▶ _ACTIONS TO TAKE_
1. Summarize the Junga review in two sentences.
2. Using the Junga review, decide whether each statement is true: (a) most of Junga takes place in Paris; (b) Junga is a bus driver; (c) Madonna Sebastian plays Junga's mother. Answer yes or no for each and quote the words that decide it.

▶ _DOCUMENT TEXT_
Manigandan KR
Chennai, 28 Jul 2018 15:45 IST
The Vijay Sethupathi-starrer is likely to please those who don't mind lapses in logic when it comes to watching a comedy film.
Director Gokul, who delivered the hit Itharkuthane Aasaipattai Balakumara (2013) with Vijay Sethupathi, joined hands with the actor for the second time for Junga, another comedy entertainer.
Junga and Itharkuthane Aasaipattai Balakumara are both similar yet different. While Gokul retains the North Madras slang of Tamil, which he used to good effect in the 2013 film, he does not confine the setting of Junga's story to the lower-middle class neighbourhood of the city. In fact, Junga, for most part is based in Paris, France. That apart, the lead character Junga (Sethupathi) has an ambition in this film, unlike the protagonist of Itharkuthane Aasaipattai Balakumara, Sumar Moonji Kumar, who whiles away his time.
Without much ado, let's get on with Junga.
Junga works as a conductor in a bus service that operates in a little known town. The man has a photographic memory, which means he can recall faces and other images he has seen only once. His observation skills too are exceptionally sharp and he uses them to good effect to remember who has bought tickets and who hasn't. In short, Junga is a content person, primarily because of the fact that the girl he loves (Madonna Sebastian), travels everyday in his bus.
One day, a passenger tries to impress the girl by taking a leaf out of the hit film Mouna Ragam (1986). He parks his bike in front of the bus and sits next to her, troubling her. Junga, who is until then known to be quite calm and civil, rises to her defence. In his eagerness to protect the girl, he gives the baddies a sound thrashing and discovers how aggressive and powerful he can be.
When news of the manner in which he thrashed the baddies reaches his mother (Saranya Ponvannan), she worries that he too will turn a don like his father and grandfather and thereby squander away all their wealth. Junga's mother tells him that Lingaa and Ranga (his grandfather and father, respectively) were both dons who had a habit of showing off. They would spend ten times the amount they charged for a task on performing the task itself.

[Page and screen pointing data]
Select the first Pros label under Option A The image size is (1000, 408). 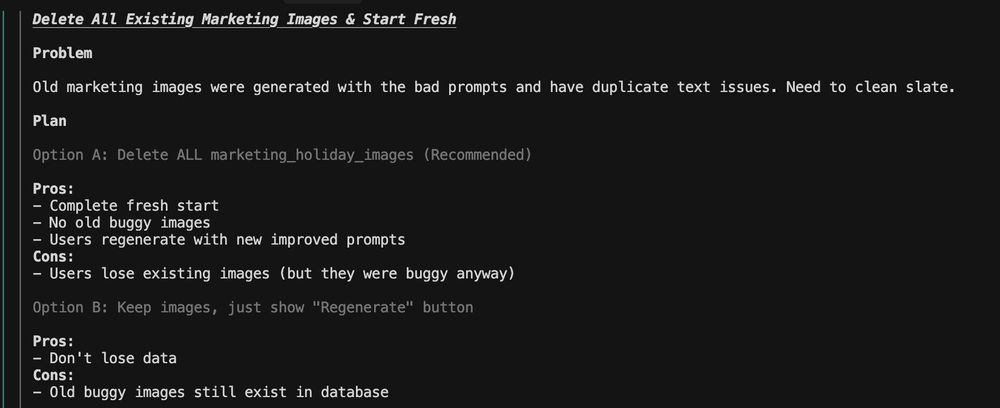click(x=54, y=189)
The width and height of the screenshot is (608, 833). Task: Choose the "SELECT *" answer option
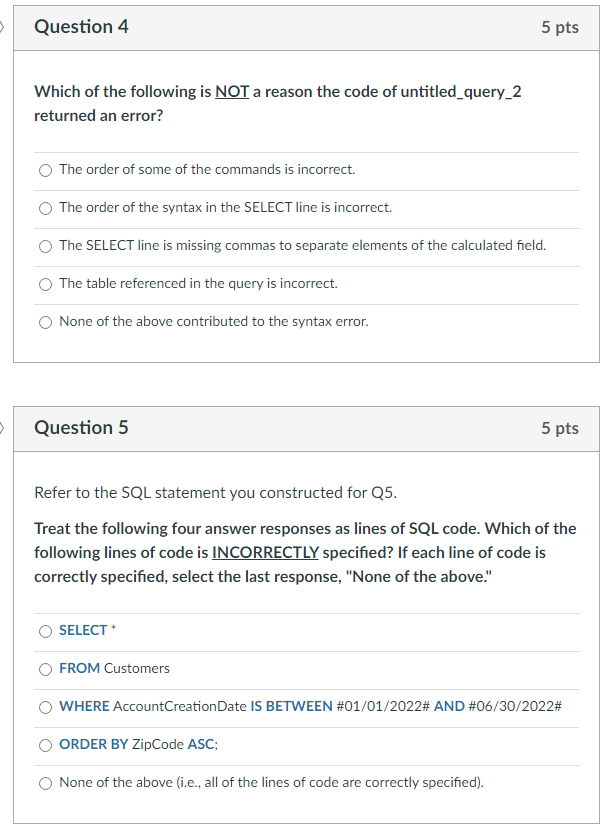pyautogui.click(x=45, y=631)
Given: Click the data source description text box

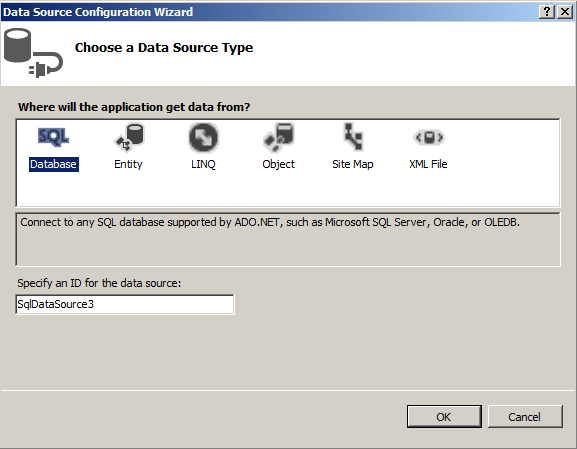Looking at the screenshot, I should click(x=288, y=239).
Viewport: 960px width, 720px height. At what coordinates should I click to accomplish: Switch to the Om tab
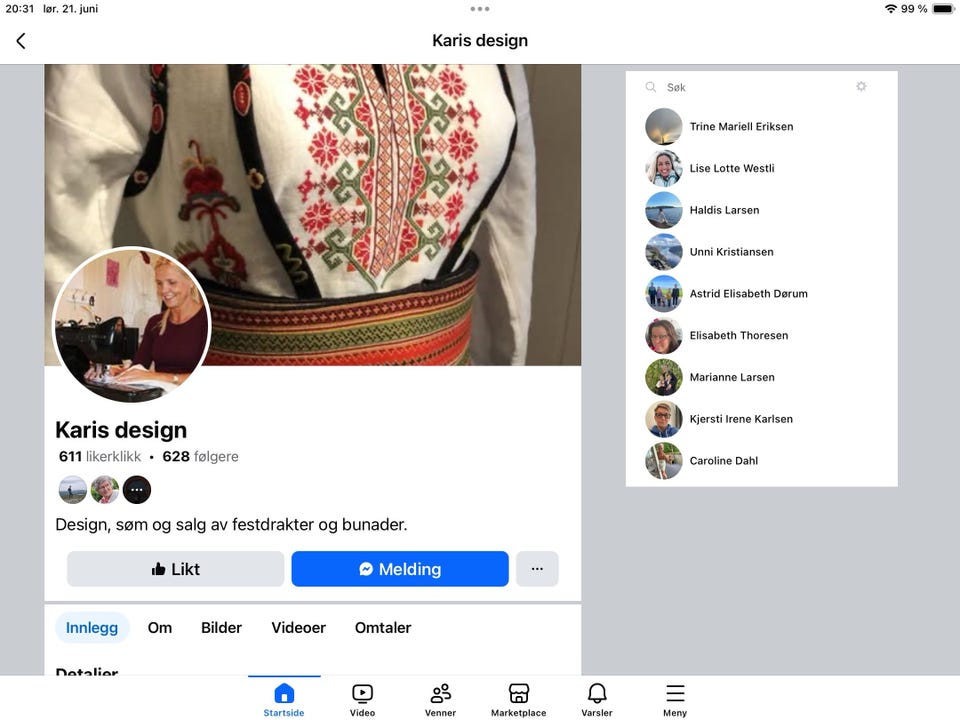click(x=160, y=628)
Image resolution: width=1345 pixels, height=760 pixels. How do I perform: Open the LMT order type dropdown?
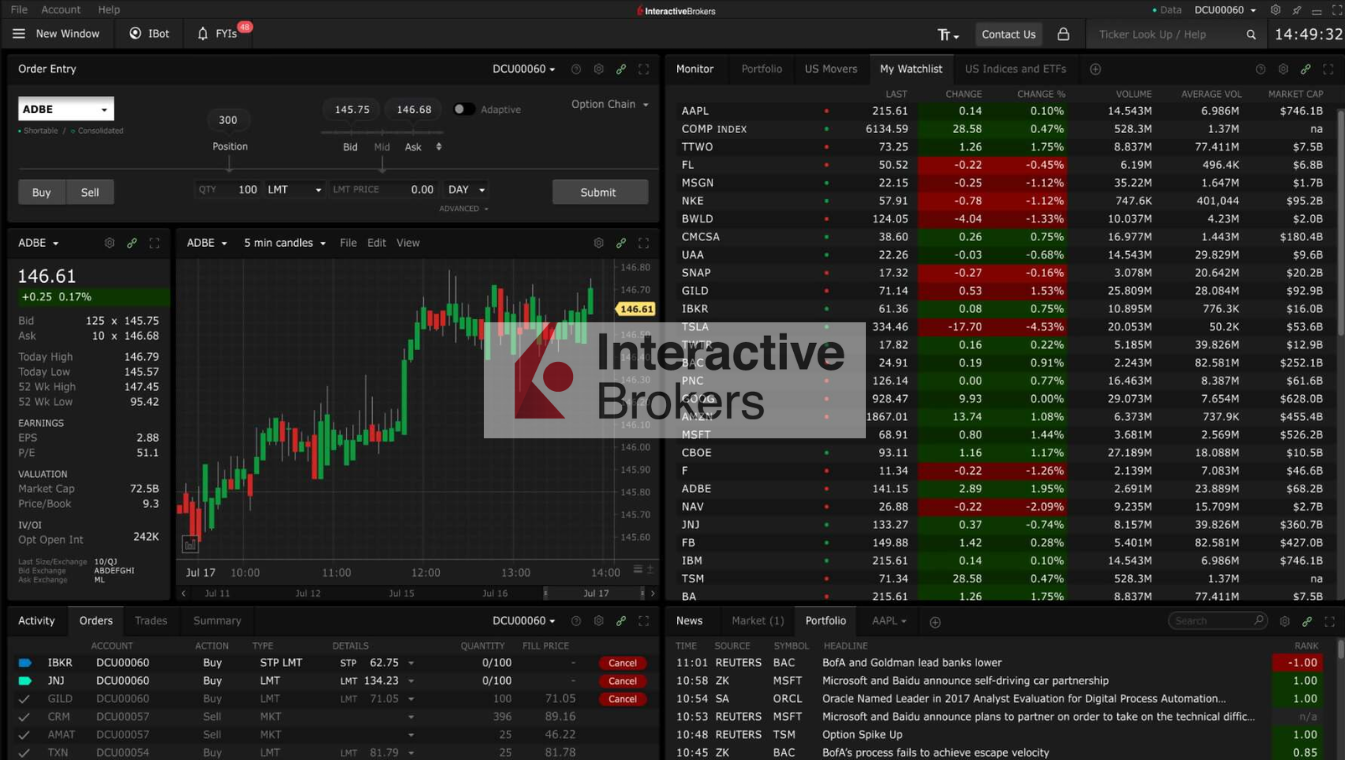(x=294, y=190)
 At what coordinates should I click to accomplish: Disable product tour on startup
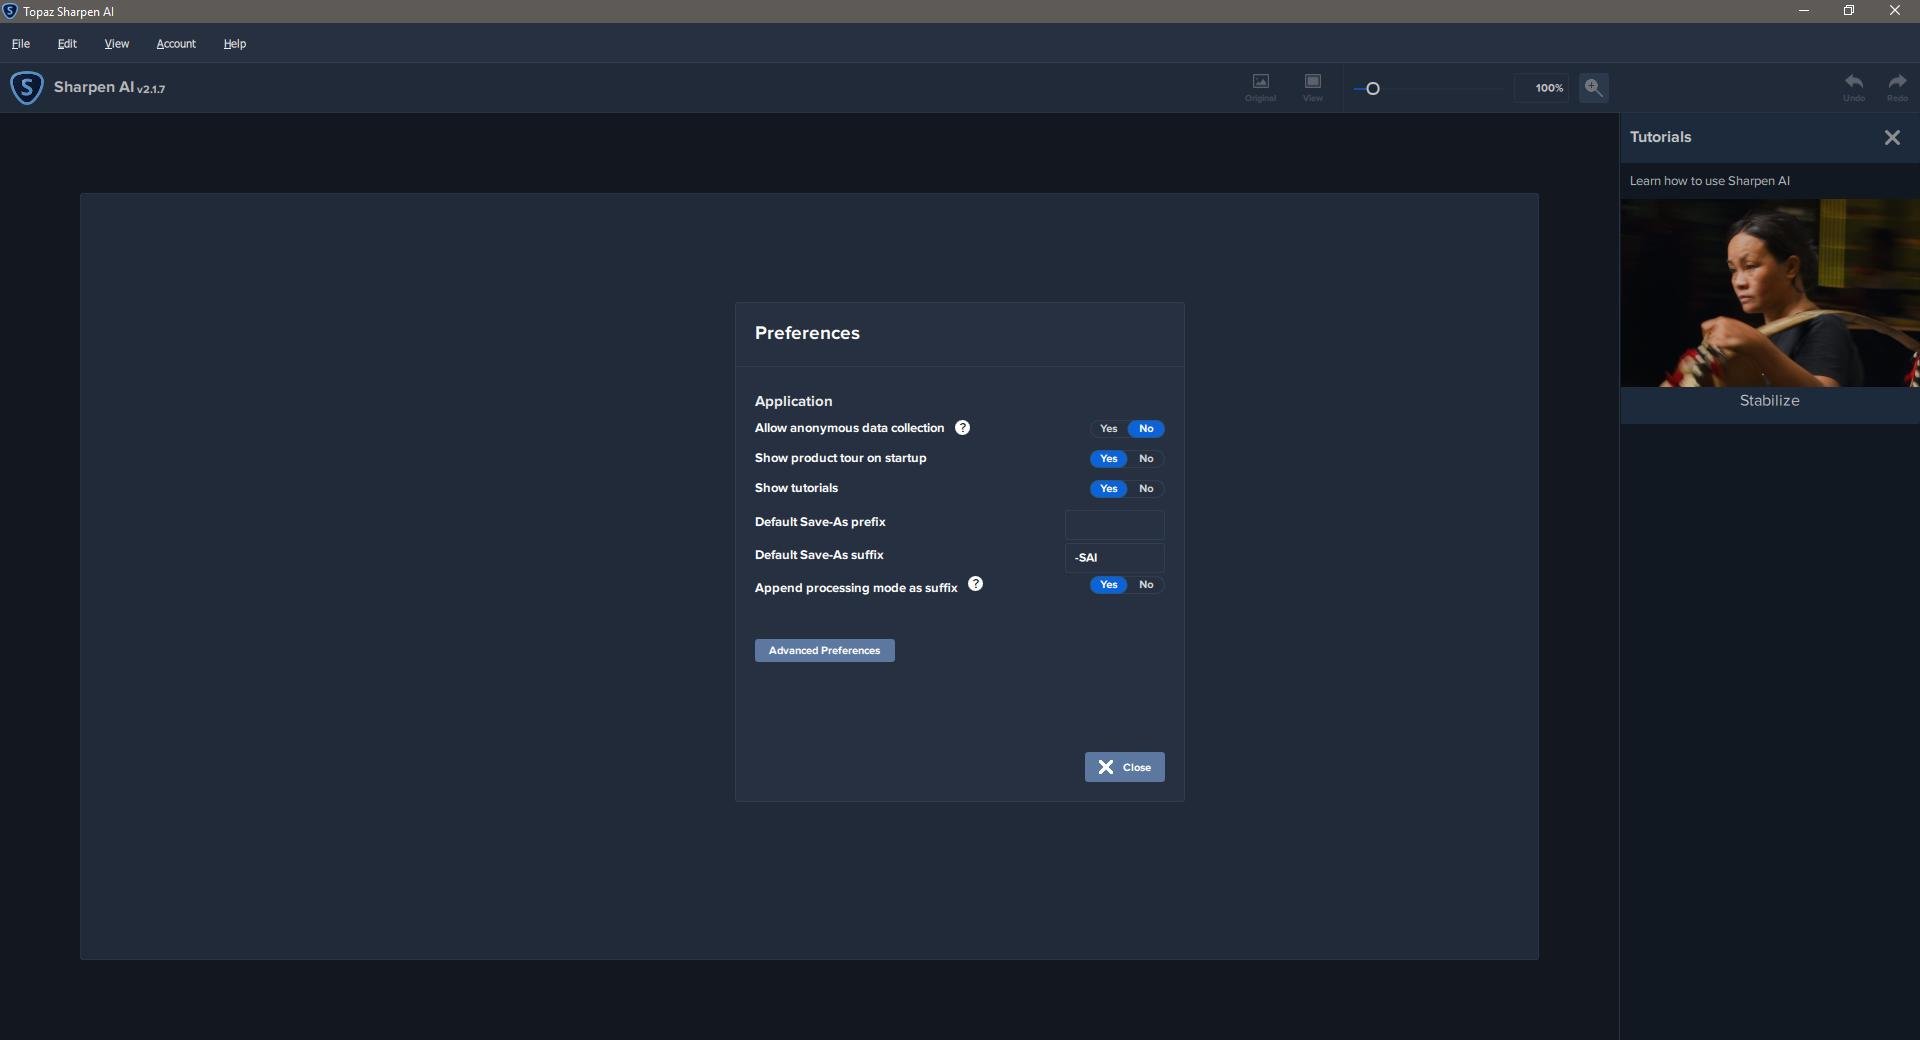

▶ _OUTPUTS BY TASK_
1. Director Gokul reunites with Vijay Sethupathi for the comedy Junga, which keeps the North Madras slang of their 2013 film Itharkuthane Aasaipattai Balakumara but is set mostly in Paris and gives its lead character an ambition. Junga, a bus conductor with a photographic memory, thrashes men who trouble the girl he loves, and his mother worries he will become a don like his father and grandfather and squander all their wealth.

2.
(a) Yes: "In fact, Junga, for most part is based in Paris, France."
(b) No: "Junga works as a conductor in a bus service that operates in a little known town."
(c) No: "his mother (Saranya Ponvannan)"